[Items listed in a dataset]
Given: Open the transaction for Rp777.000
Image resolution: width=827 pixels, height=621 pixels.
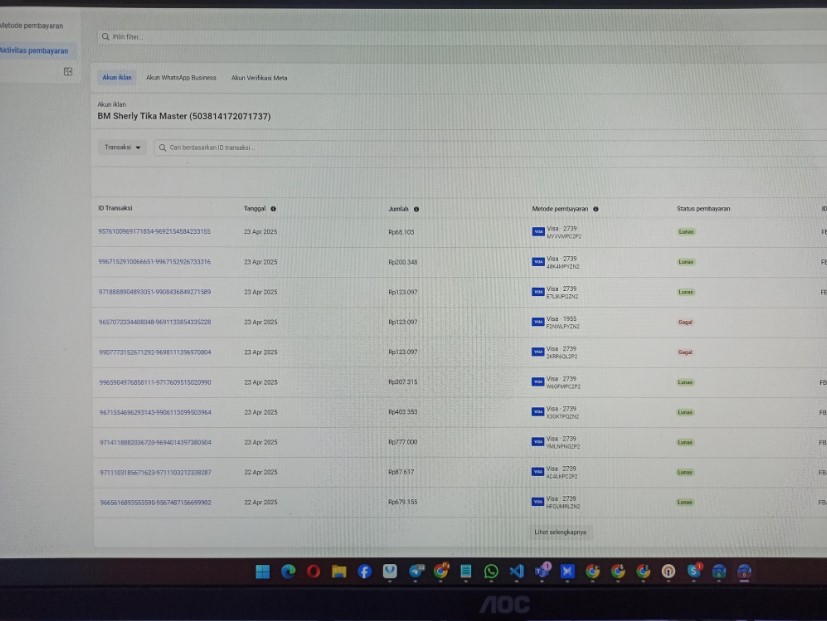Looking at the screenshot, I should coord(155,442).
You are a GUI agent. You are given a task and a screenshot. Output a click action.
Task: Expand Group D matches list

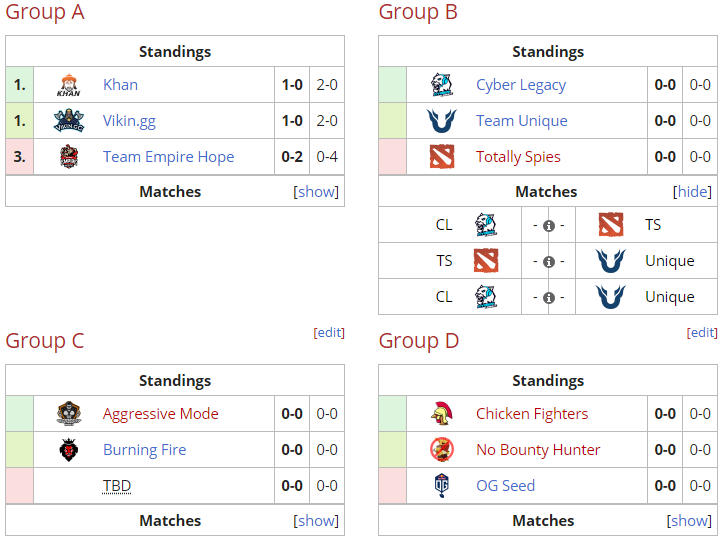690,521
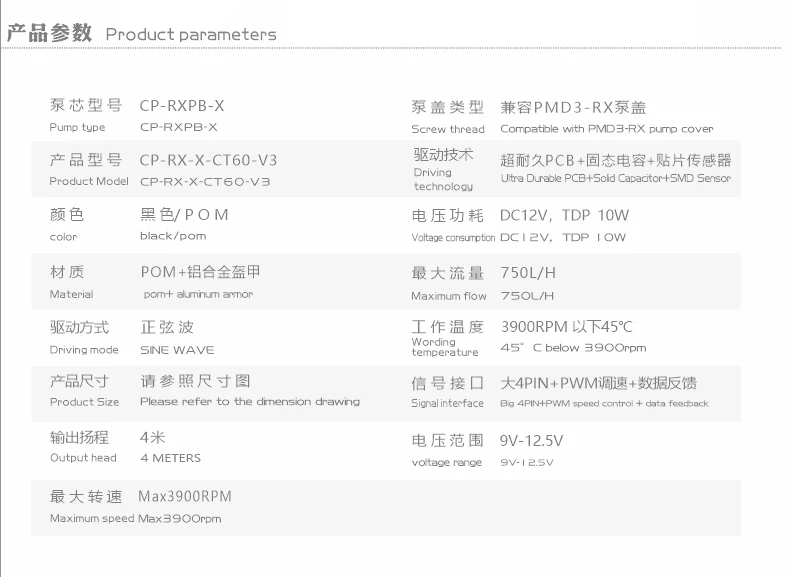Click the Product Size label
The height and width of the screenshot is (577, 788).
[84, 402]
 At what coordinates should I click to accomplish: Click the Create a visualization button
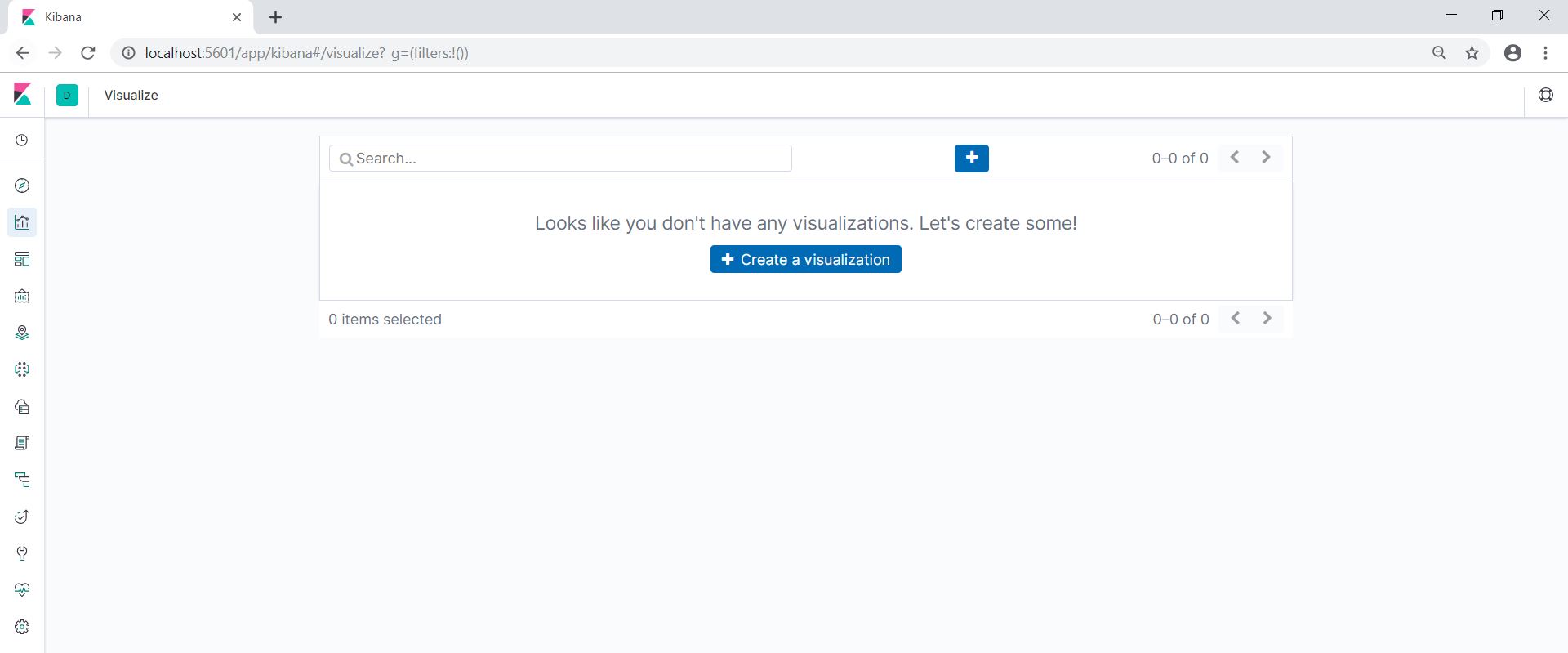pos(805,259)
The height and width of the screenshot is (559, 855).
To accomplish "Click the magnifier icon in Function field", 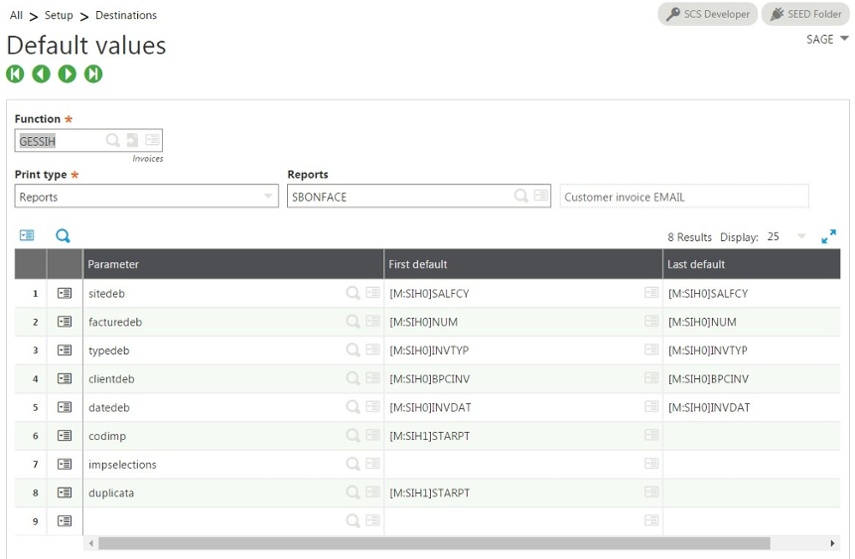I will pyautogui.click(x=113, y=141).
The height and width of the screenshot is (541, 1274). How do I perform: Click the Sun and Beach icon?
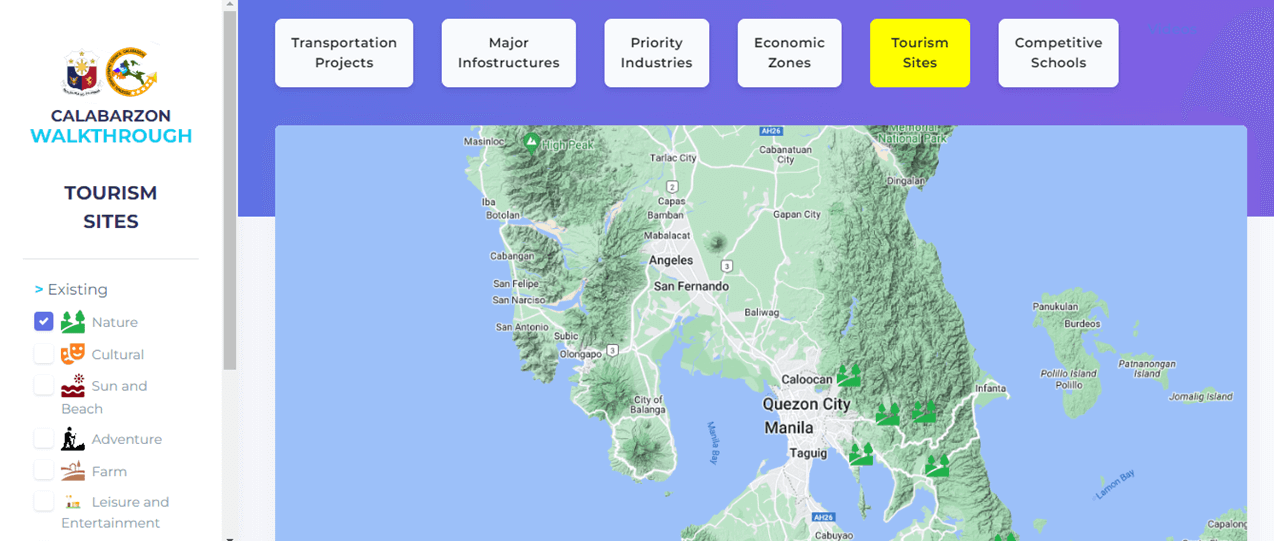pos(72,386)
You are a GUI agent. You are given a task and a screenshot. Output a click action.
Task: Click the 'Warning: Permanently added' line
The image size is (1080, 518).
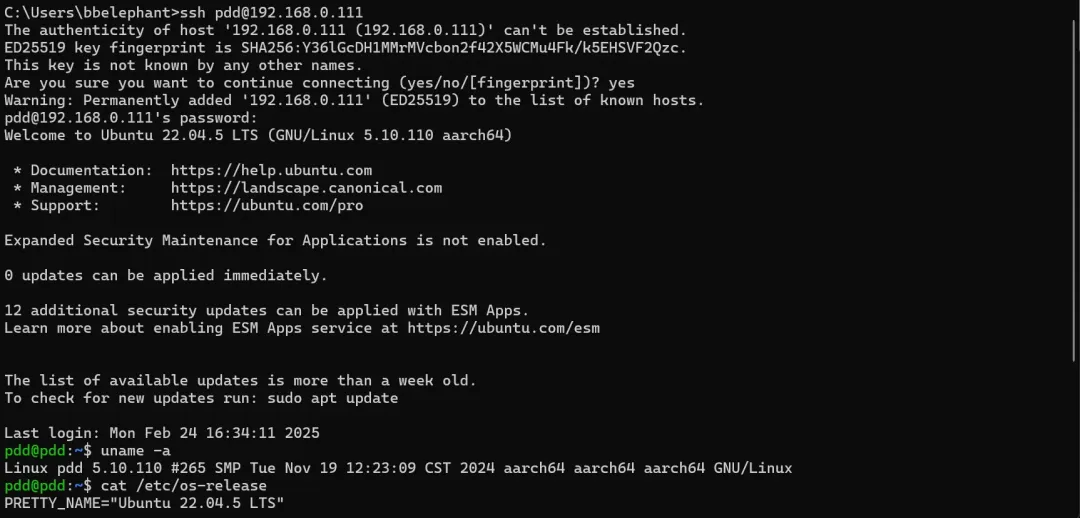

> **Assigned task**
Starting at the first line of the data, set down each line exactly until you have copied the line with "The height and width of the screenshot is (559, 855).", but leave the pictures out.

> **Response area**
Given: Open the transaction for Rp777.000
Image resolution: width=827 pixels, height=621 pixels.
Looking at the screenshot, I should coord(155,442).
You are a GUI agent. You are given a task and a screenshot. Output a click action.
Task: Expand Group D matches list

690,521
Click the Product Size label
The height and width of the screenshot is (577, 788).
[84, 402]
 At what coordinates should I click to accomplish: Click the Create a visualization button
pos(805,259)
The height and width of the screenshot is (559, 855).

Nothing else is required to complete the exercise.